═══ Источник

Благодаря умным распоряжениям Хлопицкого, поляки кое-как держались. Очень может быть, что дела их были бы еще лучше, если бы командиры полков исполняли приказания Хлопицкого, но большинство из них, не считая Хлопицкого главнокомандующим не находило нужным слушаться его приказаний, и чтобы заставить их идти в битву, Хлопицкий каждый раз должен был ездить к Радзивилу и просить его распоряжений, пока сам не получил раны и был выведен из битвы.
Потеря Хлопицкого для поляков, и при том в разгар самой битвы, была очень важна: пока он управлял битвой, дела поляков, как мы сейчас уже заметили, шли кое-как, но когда его не стало, Радзивил окончательно растерялся: крестился, шептал молитвы, призывал на помощь угодников Божьих, и на донесения командиров о печальном положении дела отвечал текстами из священного писания. В то же время Уминский и Круковецкий поссорились между собой, Шембека плакал, а Прондзинский и Хржановский подрались, один только начальник третьей дивизии Скржинецкий сохранял присутствие духа и только благодаря ему польская армия не была окончательно истреблена.
Поразивши польскую армию, русский главнокомандующий три дня простоял без дела на поле битвы, ожидая польской депутации из Варшавы с покорностью. Но на четвертый день получено было известие, что поляки укрепляют Варшаву: стало ясно, что поляки и не думают сдаваться. Тогда русский фельдмаршал созвал военный совет, на котором положено было отступить на юг от Варшавы, где ожидать прибытия осадного парка и тогда приступить к штурму варшавских укреплений.
Между тем польский главнокомандующий, после поражения под Гроховом, прибежавши в Варшаву, издал прокламацию, в которой старался выгородить себя в поражении под Гроховом: всю вину он сваливал на Хлоппцкого и Прондзинского. По этому поводу был собран сейм, на который пригласили главнокомандующего Радзивила. Тут на него со всех сторон посыпались укоризны и обвинения и, наконец, лишили его власти. Затем приступили к выбору другого главнокомандующего. После долгих и бурных споров избрали главнокомандующим Скржинецкого.

══════
═══ Материал

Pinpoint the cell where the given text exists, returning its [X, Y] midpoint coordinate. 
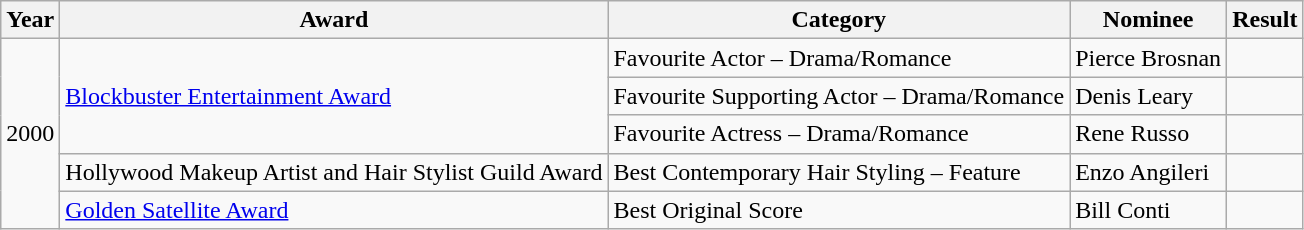
Golden Satellite Award [334, 210]
Nominee [1148, 20]
Category [839, 20]
Rene Russo [1148, 134]
Blockbuster Entertainment Award [334, 96]
Favourite Actress – Drama/Romance [839, 134]
Award [334, 20]
Denis Leary [1148, 96]
Enzo Angileri [1148, 172]
Pierce Brosnan [1148, 58]
Favourite Supporting Actor – Drama/Romance [839, 96]
2000 [30, 134]
Favourite Actor – Drama/Romance [839, 58]
Result [1265, 20]
Bill Conti [1148, 210]
Year [30, 20]
Best Original Score [839, 210]
Hollywood Makeup Artist and Hair Stylist Guild Award [334, 172]
Best Contemporary Hair Styling – Feature [839, 172]
Detect which cell encompasses the target text, then output its [x, y] center coordinate. 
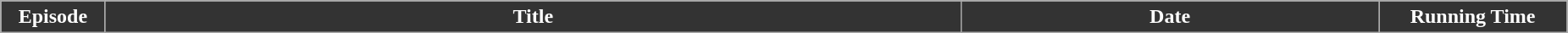
Episode [53, 17]
Date [1171, 17]
Title [534, 17]
Running Time [1473, 17]
Search for the cell housing the specified text and yield its (x, y) center coordinate. 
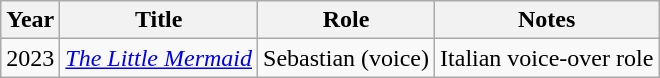
Year (30, 20)
The Little Mermaid (159, 58)
Title (159, 20)
Sebastian (voice) (346, 58)
Role (346, 20)
2023 (30, 58)
Italian voice-over role (547, 58)
Notes (547, 20)
Capture the cell that displays the provided text and extract its [x, y] central coordinate. 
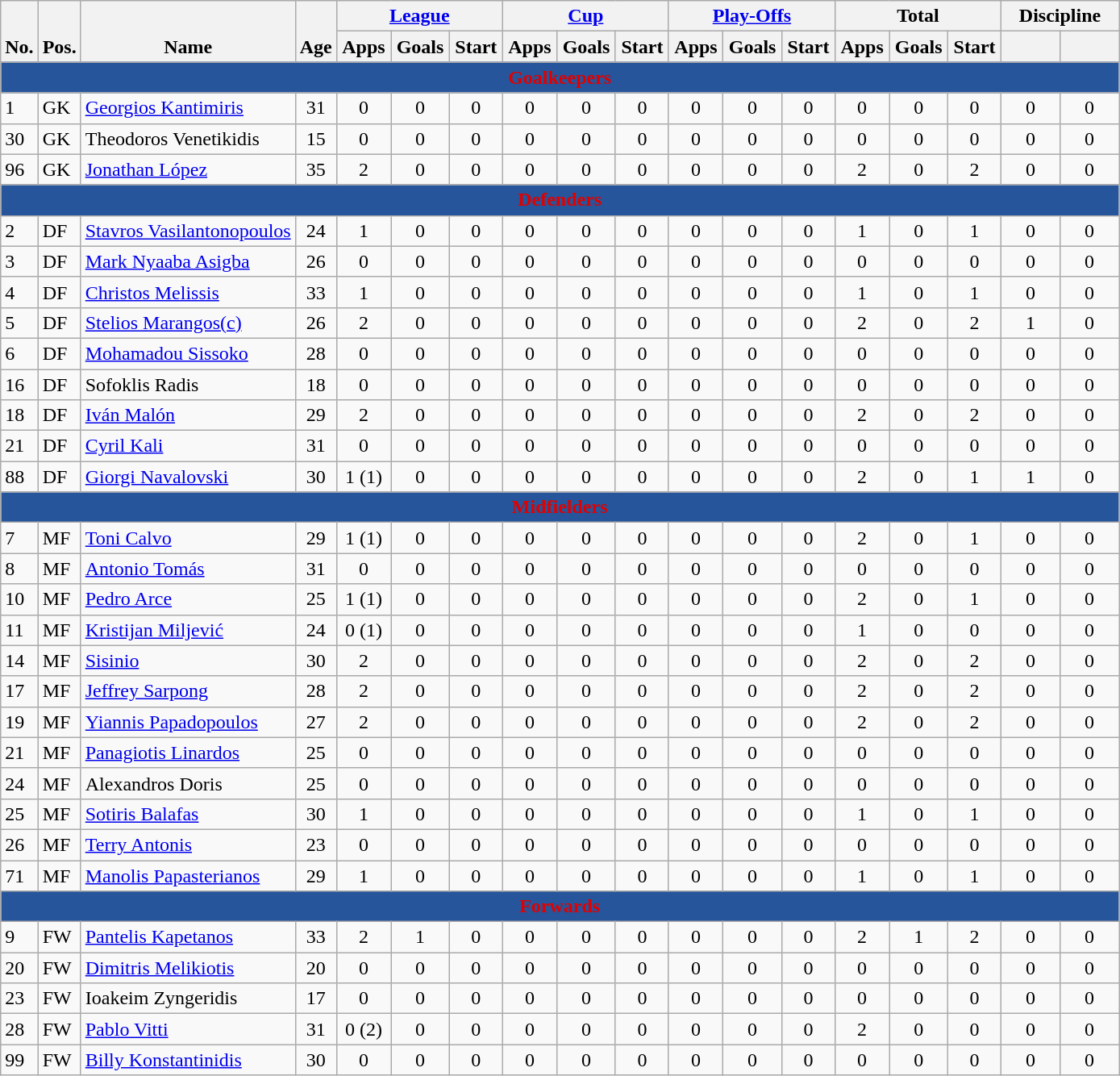
Pedro Arce [188, 599]
Ioakeim Zyngeridis [188, 998]
Forwards [560, 906]
Antonio Tomás [188, 568]
Cup [585, 16]
Alexandros Doris [188, 783]
Total [918, 16]
Iván Malón [188, 415]
Christos Melissis [188, 292]
Play-Offs [752, 16]
Dimitris Melikiotis [188, 968]
Kristijan Miljević [188, 630]
Toni Calvo [188, 538]
Jonathan López [188, 169]
Discipline [1060, 16]
35 [316, 169]
Panagiotis Linardos [188, 752]
League [419, 16]
Georgios Kantimiris [188, 108]
Stavros Vasilantonopoulos [188, 231]
14 [19, 660]
Billy Konstantinidis [188, 1060]
Jeffrey Sarpong [188, 691]
Sotiris Balafas [188, 814]
0 (1) [363, 630]
3 [19, 261]
8 [19, 568]
Pablo Vitti [188, 1029]
Stelios Marangos(c) [188, 323]
Sisinio [188, 660]
Yiannis Papadopoulos [188, 722]
11 [19, 630]
99 [19, 1060]
7 [19, 538]
Pantelis Kapetanos [188, 937]
Manolis Papasterianos [188, 875]
10 [19, 599]
6 [19, 353]
16 [19, 385]
Midfielders [560, 507]
Mohamadou Sissoko [188, 353]
Name [188, 31]
5 [19, 323]
19 [19, 722]
15 [316, 139]
Age [316, 31]
Defenders [560, 200]
96 [19, 169]
Mark Nyaaba Asigba [188, 261]
Sofoklis Radis [188, 385]
Cyril Kali [188, 446]
88 [19, 477]
4 [19, 292]
9 [19, 937]
Pos. [60, 31]
Giorgi Navalovski [188, 477]
Terry Antonis [188, 844]
No. [19, 31]
Goalkeepers [560, 77]
Theodoros Venetikidis [188, 139]
0 (2) [363, 1029]
71 [19, 875]
27 [316, 722]
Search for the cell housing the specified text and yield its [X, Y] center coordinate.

══════

Поставленная цель: Перепечатаете ли вы дословно отрывок из текста о сражении под Гроховом, начиная со слов «Поразивши польскую армию, русский» и заканчивая словами «штурму варшавских укреплений.»?

Ожидаемый результат:
Поразивши польскую армию, русский главнокомандующий три дня простоял без дела на поле битвы, ожидая польской депутации из Варшавы с покорностью. Но на четвертый день получено было известие, что поляки укрепляют Варшаву: стало ясно, что поляки и не думают сдаваться. Тогда русский фельдмаршал созвал военный совет, на котором положено было отступить на юг от Варшавы, где ожидать прибытия осадного парка и тогда приступить к штурму варшавских укреплений.